**ASSIGNMENT:** Without changing a word, return the listing below, minus its images.

[[ LISTED RECORDS open ]]

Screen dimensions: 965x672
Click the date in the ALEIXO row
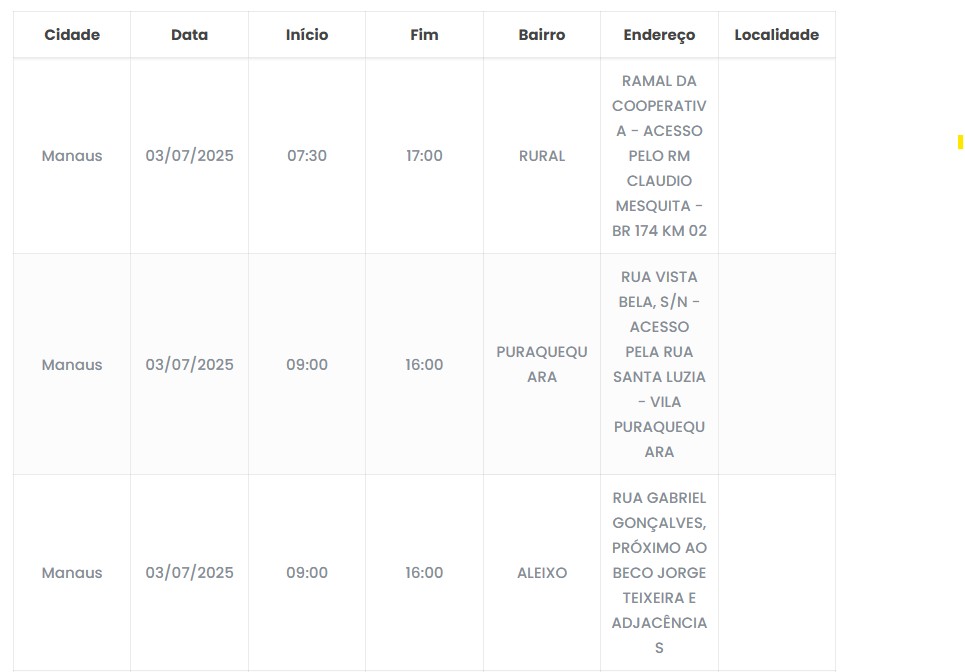(189, 573)
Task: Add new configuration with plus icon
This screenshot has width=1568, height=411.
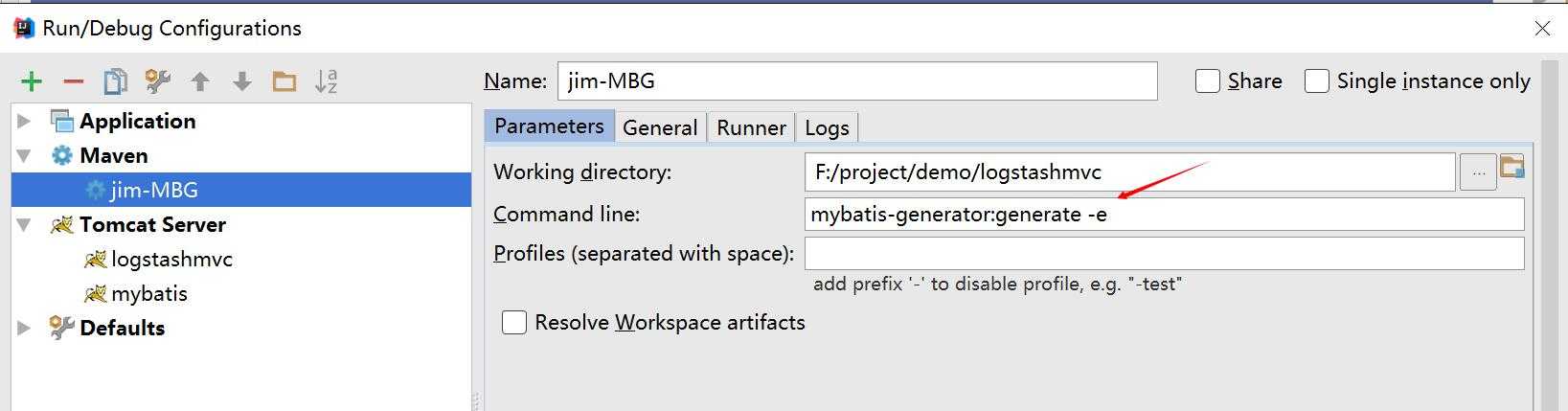Action: 32,82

[[ LISTED RECORDS closed ]]

**RESPONSE TO THE TASK:**
Screen dimensions: 965x672
Click the date in the ALEIXO row
(189, 573)
Task: Add new configuration with plus icon
This screenshot has width=1568, height=411.
Action: 32,82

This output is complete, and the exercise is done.